INNOVATION

Pharma’s New Lab Partner: Artificial Intelligence

Pharma giants are joining forces on AI tools to speed research, cut costs, and transform R&D culture

9 Jan 2026

Schrödinger logo on a wooden feature wall inside an office lobby

Artificial intelligence has quietly crossed a threshold in drug development. What was once a futuristic promise is now a working tool, reshaping how new medicines are discovered and pushed toward the clinic.

A recent partnership between Eli Lilly and Schrödinger captures that shift. Instead of keeping their most advanced AI systems locked away, the companies are linking platforms to give researchers earlier and clearer insight into which drug ideas are worth pursuing.

The deal connects Lilly’s AI discovery platform, TuneLab, with Schrödinger’s LiveDesign software, a system already used across the pharmaceutical and biotech world.
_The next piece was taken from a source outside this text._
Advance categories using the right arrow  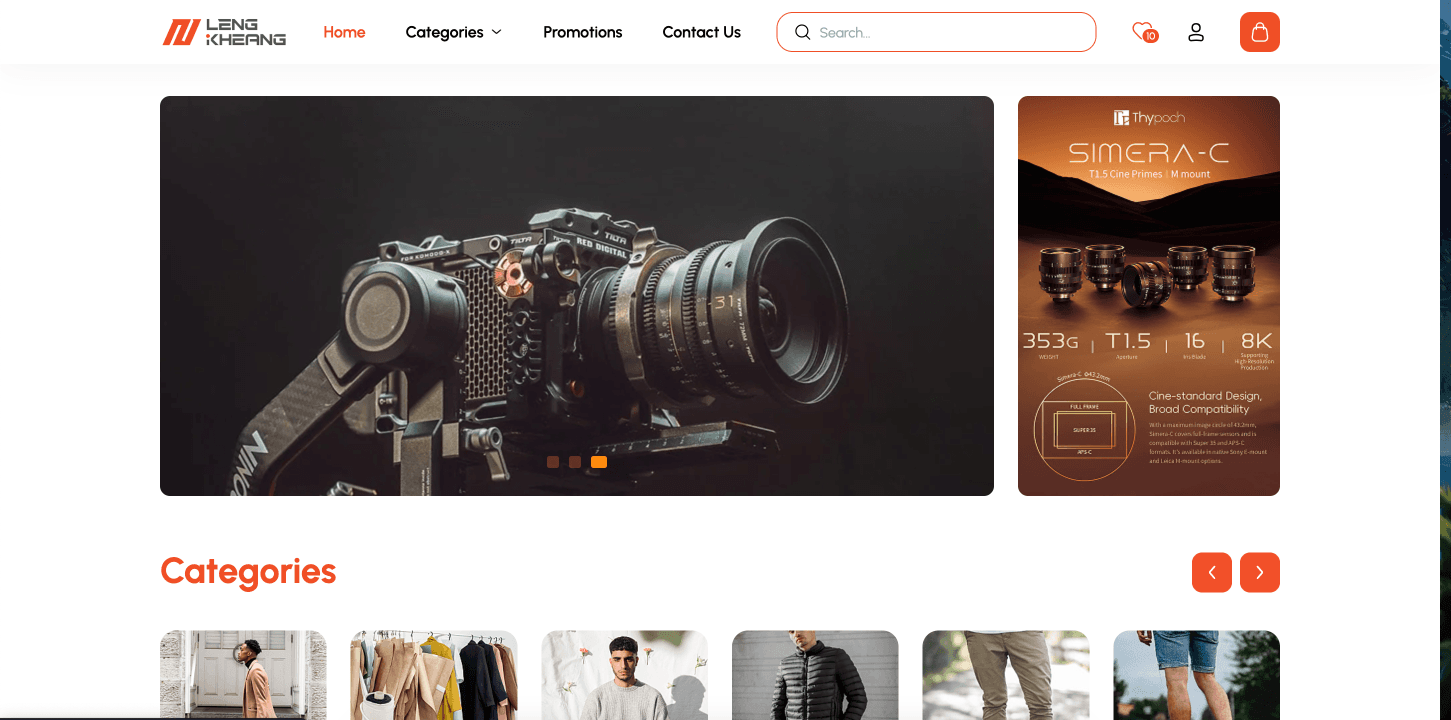[x=1260, y=572]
The result is broader access to models that can predict how a drug candidate might behave long before it ever reaches a lab bench.

That matters because drug discovery is famously slow and wasteful. Many compounds survive years of work only to fail late, when costs are highest and options are few. By analyzing large pools of past data, AI systems like TuneLab aim to flag safety and performance issues early, allowing scientists to drop weak candidates sooner and focus resources where they count.

Executives involved in the collaboration say the goal is to fold hard-won scientific knowledge directly into everyday research decisions. When AI predictions are paired with advanced molecular simulations, researchers gain more confidence in choosing which paths to follow and which to abandon.

The partnership also points to a broader cultural change in pharmaceutical research. For years, companies treated AI platforms as closely guarded assets. Sharing them through common software suggests a growing belief that speed and insight now matter more than secrecy. Smaller biotech firms and academic labs stand to benefit most, gaining access to tools once limited to industry giants.

There are still open questions. Regulators are watching closely to ensure AI-driven decisions are transparent and reliable. Companies will need to show how their models work, not just that they work.

Even so, the direction is clear. As AI becomes embedded in discovery workflows, more alliances like this are likely to follow. Faster timelines, lower costs, and quicker access to new treatments may soon become the industry standard rather than the exception.